Recorded data:
***

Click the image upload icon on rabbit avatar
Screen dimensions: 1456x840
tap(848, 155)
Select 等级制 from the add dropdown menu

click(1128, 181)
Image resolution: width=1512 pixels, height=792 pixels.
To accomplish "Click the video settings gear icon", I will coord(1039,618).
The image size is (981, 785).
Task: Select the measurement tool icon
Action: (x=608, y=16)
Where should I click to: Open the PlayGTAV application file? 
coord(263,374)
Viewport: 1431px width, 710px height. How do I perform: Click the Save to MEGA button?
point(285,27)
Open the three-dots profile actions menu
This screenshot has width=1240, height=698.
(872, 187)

***

◆ WHAT YOU HAVE TO DO
Reproduce all of the rows above without changing anything.

◆ CORRECT RESPONSE
Click the image upload icon on rabbit avatar
Screen dimensions: 1456x840
tap(848, 155)
Select 等级制 from the add dropdown menu

click(1128, 181)
Image resolution: width=1512 pixels, height=792 pixels.
To accomplish "Click the video settings gear icon", I will coord(1039,618).
The image size is (981, 785).
Task: Select the measurement tool icon
Action: (x=608, y=16)
Where should I click to: Open the PlayGTAV application file? 
coord(263,374)
Viewport: 1431px width, 710px height. How do I perform: Click the Save to MEGA button?
point(285,27)
Open the three-dots profile actions menu
This screenshot has width=1240, height=698.
(872, 187)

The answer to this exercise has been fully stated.